→ Complete the following:
A: List the ingredients of the drink that the forum thread about children and alcohol says some people were given for bad colds.
B: Extend the forum thread about children and alcohol, picking up after its final sentence.

*** Text block ***

Yes, but I thought that the kids drink water with a few drops of wine for color, not a glass of undiluted wine. A five-year-old only weighs, what, forty pounds? A glass of wine would mess that child up.

I just remembered something. Didn’t anyone else get fed hot tea with lemon, honey, and whiskey for bad colds.

You guys crack me up!
French doper signing in here.
I had alcohol as a kid several times, I know I would see my parents drink wine at dinner and ask to try it. I would also try beer if they drank some. It was curiousity, I would have tried whatever they were drinking, just happened to be wine mostly :wink:
It would never go beyond one sip, and I thought I was so cool for drinking an adult drink!
I turned out fine with no problems with alcohol, I actually am way more responsible than any other person my age I know (in the States).

In Soviet Russia, the alcohol researches You.

[sub]Sorry, couldn’t resist[/sub].

Screw the DXM. Old school cough syrup used to have codeine in it. I remember, vaguely, a plane trip where I couldn’t stop coughing. It turns out that I was experiencing my first bout with allergies, but my father thought it was a cold. Everytime that I coughed, he poured more of the Vicks into me. I had to be carried off the airplane.

In the 19th century children might find themselves doped up with Laudanum (alcohol and opium).
Perhaps in the form of “Atkinson’s Royal Infants Preservative”, or opium and treacle “Godfrey’s cordial”

http://www.historyhouse.com/in_history/caffeine/

I’m not yet 60 and my grandparents had Laudanum in the medicine chest along with paragoric (sp?).

It’s not just the French and wine. When I was a baby/toddler, travelling with my parents in Europe in the 1960s, my mother often found it difficult tofind milk for me. The Germans were far more likely to try to push beer on me than the French were to push wine.

Back then, the water wasn’t safe for travellers, and many Germans believed drinking cold milk was downright unhealthy. Many still believe it should be avoided today, though brightly packaged commercial cold milk/yogurt based drinks are mysteriously okay.)

Neither of my parents, AFAIK, had ever had so much as a sip back then, so I spent most of the day thirsty when we weren’t in a hotel. As a physician, I can tell you that a dehydrated child can go critical remarkably fast - one day of diarrhea or some vomiting can put them over the edge, so despite the fact that beer is not generally a good way to get water, my parents’ well meaning protection could have potentially been much more dangerous than the beer. Dad, also a doc, should’ve known that (or at least looked harder for water - but he was of the ‘children are simply inconvenient’ school of parenting).

*** End of Text block ***
*** Supplied information ***

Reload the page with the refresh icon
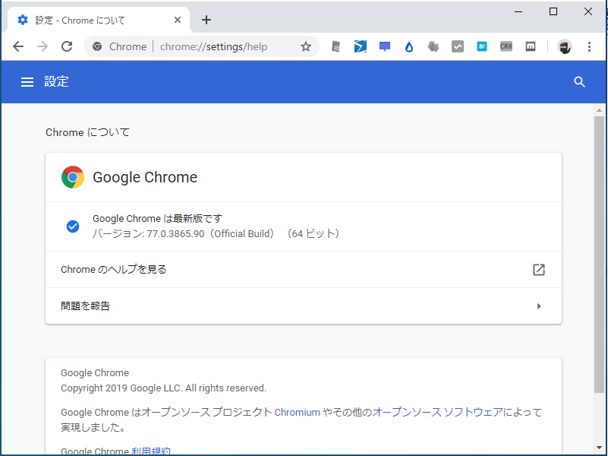The height and width of the screenshot is (456, 608). (67, 46)

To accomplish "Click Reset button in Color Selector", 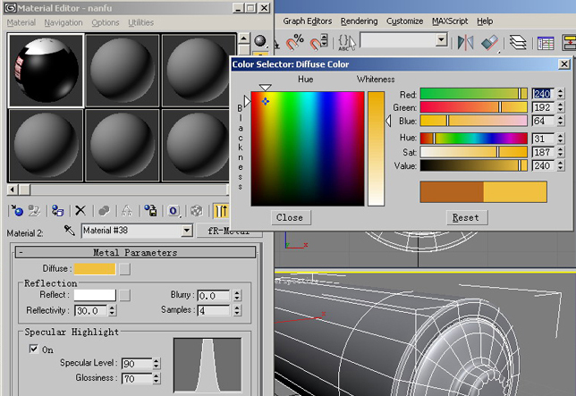I will [x=465, y=217].
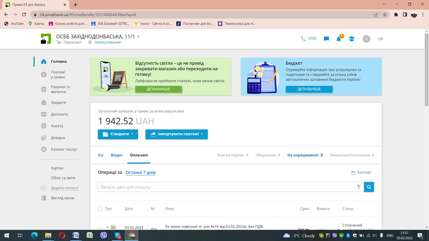The image size is (429, 241).
Task: Click the Privat24 business logo
Action: tap(46, 39)
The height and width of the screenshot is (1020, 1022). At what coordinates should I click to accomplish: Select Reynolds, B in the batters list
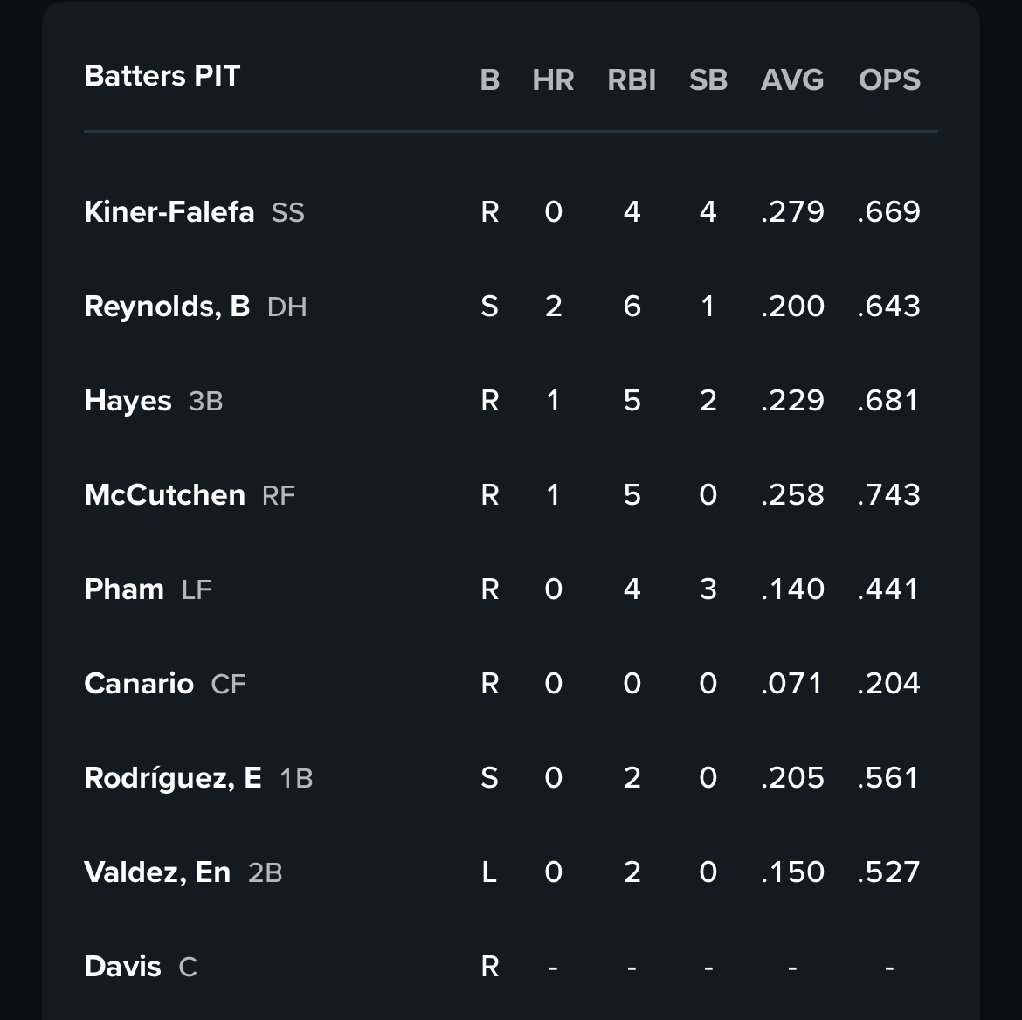point(167,307)
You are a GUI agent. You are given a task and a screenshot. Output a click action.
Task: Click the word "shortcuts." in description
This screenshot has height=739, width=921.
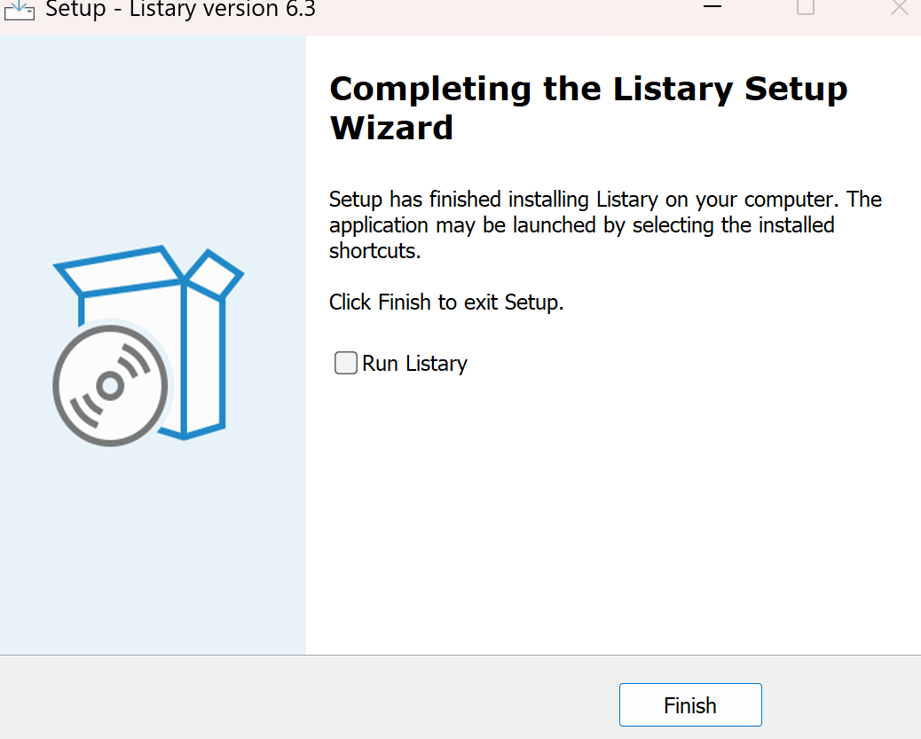[x=374, y=251]

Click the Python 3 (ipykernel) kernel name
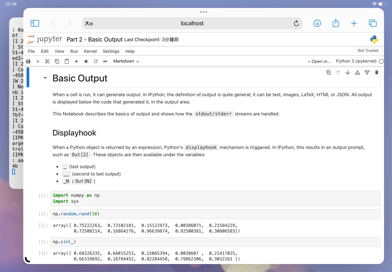[356, 61]
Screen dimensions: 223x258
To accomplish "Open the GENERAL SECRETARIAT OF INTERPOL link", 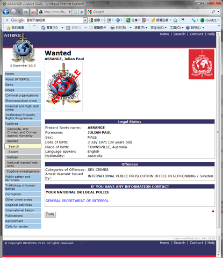I will 77,200.
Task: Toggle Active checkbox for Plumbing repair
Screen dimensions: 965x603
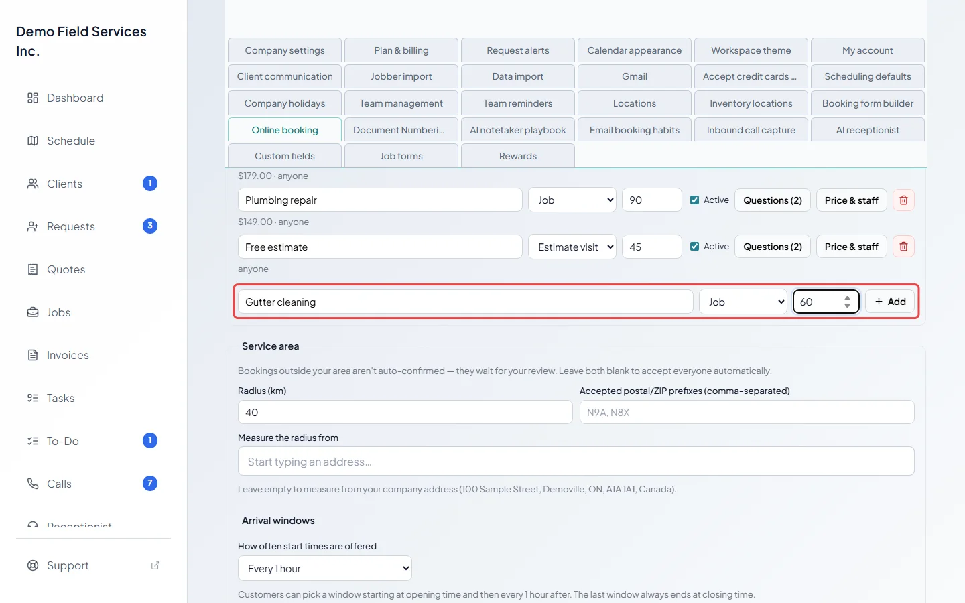Action: point(695,200)
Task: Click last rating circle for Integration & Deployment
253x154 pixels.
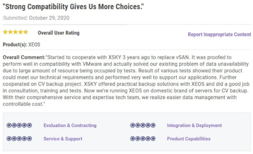Action: pyautogui.click(x=153, y=125)
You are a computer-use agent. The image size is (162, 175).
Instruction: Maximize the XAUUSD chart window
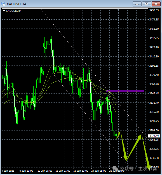pos(147,4)
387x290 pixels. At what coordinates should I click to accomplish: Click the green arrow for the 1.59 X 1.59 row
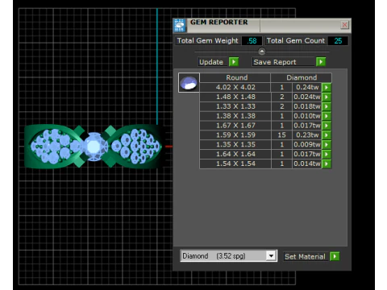click(x=327, y=135)
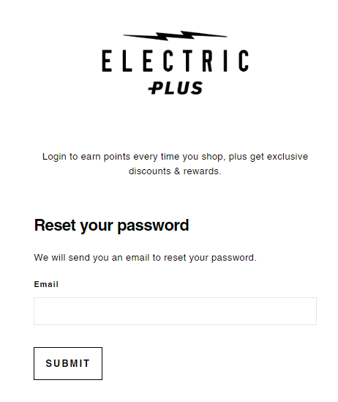Image resolution: width=338 pixels, height=402 pixels.
Task: Click the Email field label
Action: coord(46,284)

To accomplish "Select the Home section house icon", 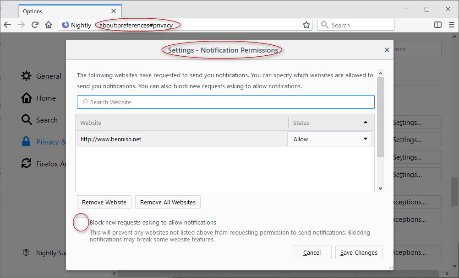I will point(26,98).
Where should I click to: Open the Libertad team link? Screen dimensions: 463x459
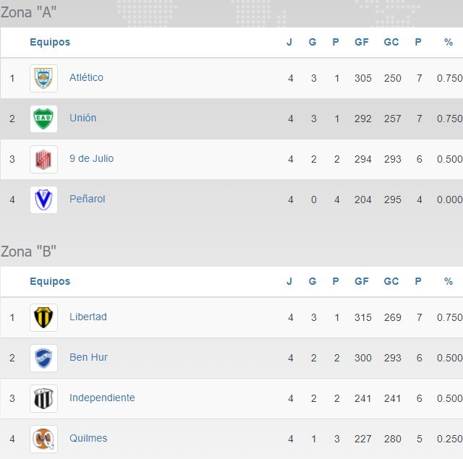click(x=88, y=317)
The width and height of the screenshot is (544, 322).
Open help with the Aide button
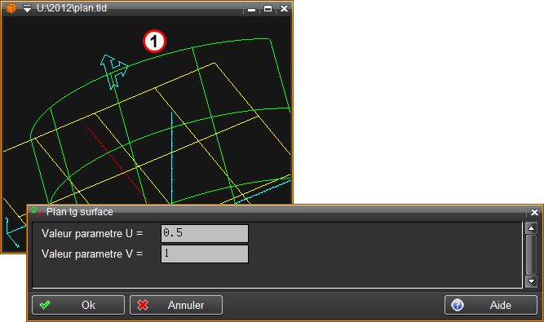(x=491, y=305)
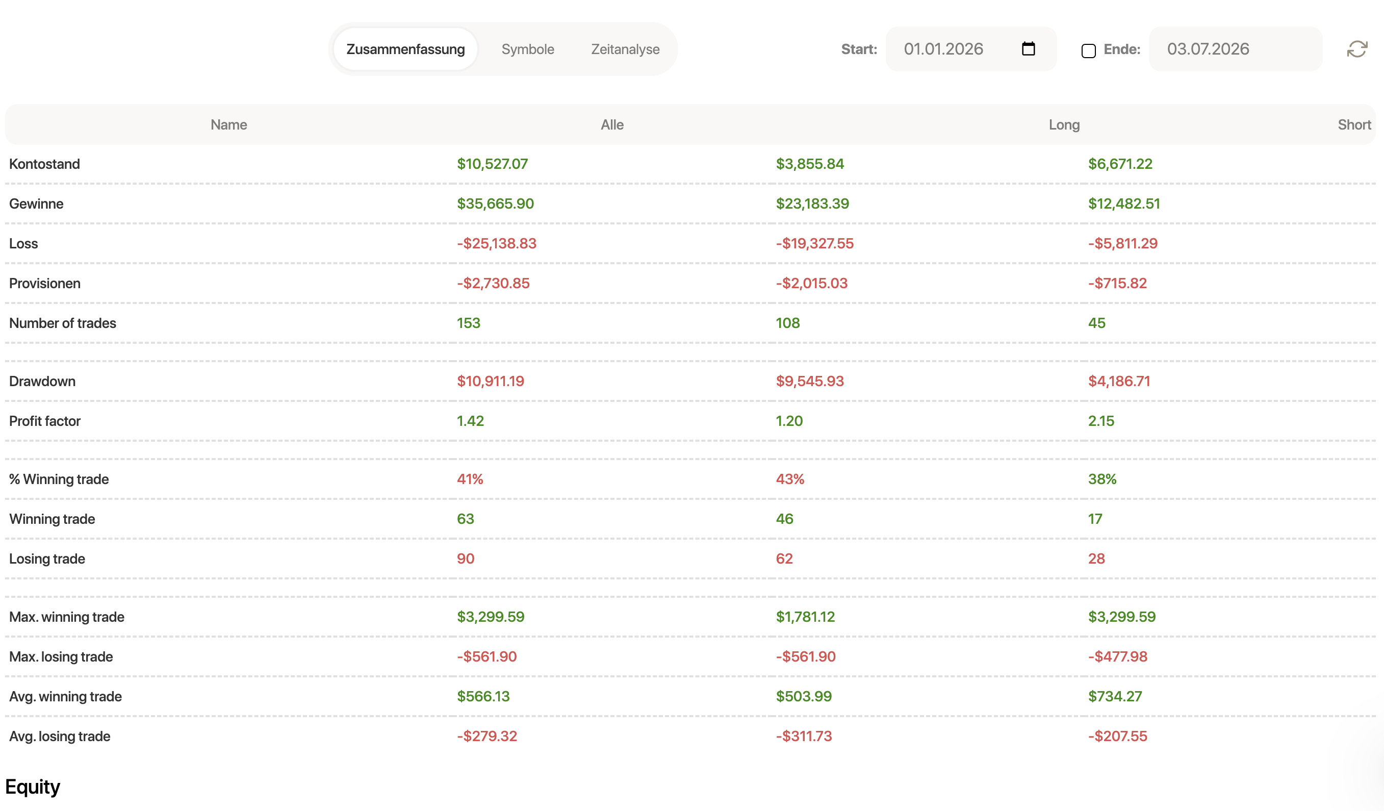Click the refresh arrows icon
The image size is (1384, 811).
pos(1357,49)
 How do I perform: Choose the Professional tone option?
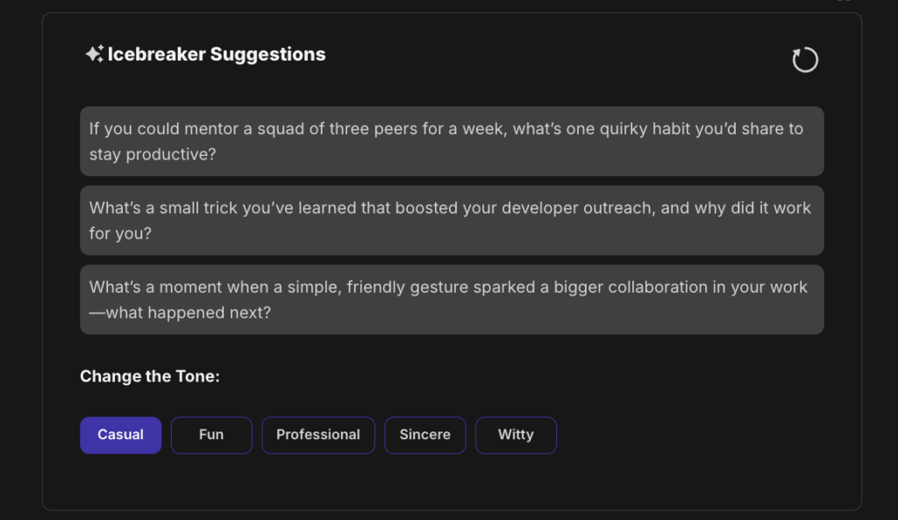(317, 435)
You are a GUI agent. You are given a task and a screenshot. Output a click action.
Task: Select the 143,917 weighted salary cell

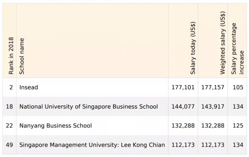pos(213,107)
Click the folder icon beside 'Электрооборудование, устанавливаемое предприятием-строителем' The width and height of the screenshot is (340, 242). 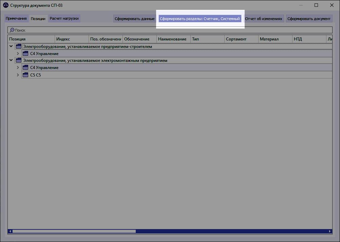[18, 46]
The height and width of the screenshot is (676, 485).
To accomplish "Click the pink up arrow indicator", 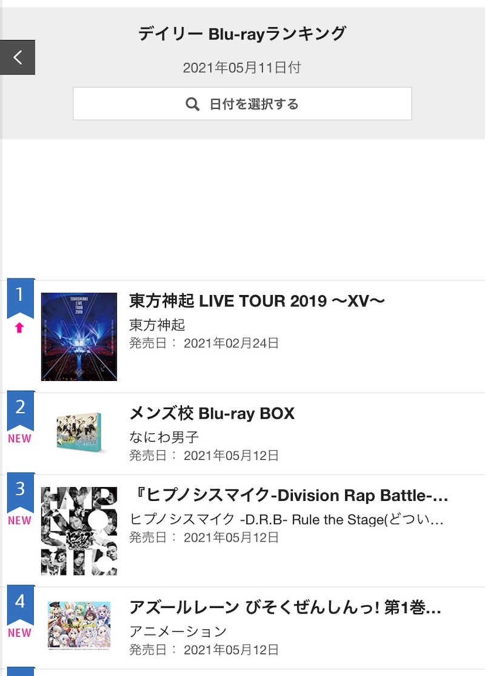I will point(19,328).
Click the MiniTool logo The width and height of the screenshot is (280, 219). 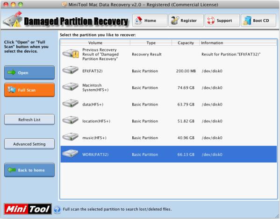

*** End of Supplied information ***

→ Answers in order:
A: Hot tea, lemon, honey, and whiskey

B:
I realize that you weren’t facing dehydration, and the situation in most of Europe is very different than it was, but if I were traveling with a thirsty child, and couldn’t get clean water for hours, I’d at least consider a little beer over water of uncertain quality. The last thing an already dehydrated kid needs is a case of diarrhea. Even a little buzz, IMHO, would cause negligible harm (if any) as an isolated incident. Regular use, especially to the point of intoxication, should be avoided, but I never noticed or read of any lasting effects in German children who drank beer occassionally.

That’s not medical advice. It’s just an informed personal judgement of the risks. I always carried plenty of bottled water for the kids, but when traveling one is not always fully in control of one’s situation. I hope American readers will weigh the options, not reflexively react in puritanical fashion, as we tend to do when children are involved.

I thought it was “sick” that he would knowingly let me sip beer as a very young child for amusement purposes, knowing that it could be harmful for me. If my dad had found out when I was a little kid I’m sure he would’ve been furious.

Thanks for the replies everyone. I’m not worrying myself about it anymore… it was probably a few sips anyway (I have always hated the taste of any alcoholic beverage and that one incident of me that I remember sipping it, I clearly remember being so disgusted I probably didn’t take any more).

And besides, any minor “brain damage” it might have caused probably would’ve been undone, right? At least my brain still had several more years to develop… Or is my logic wrong?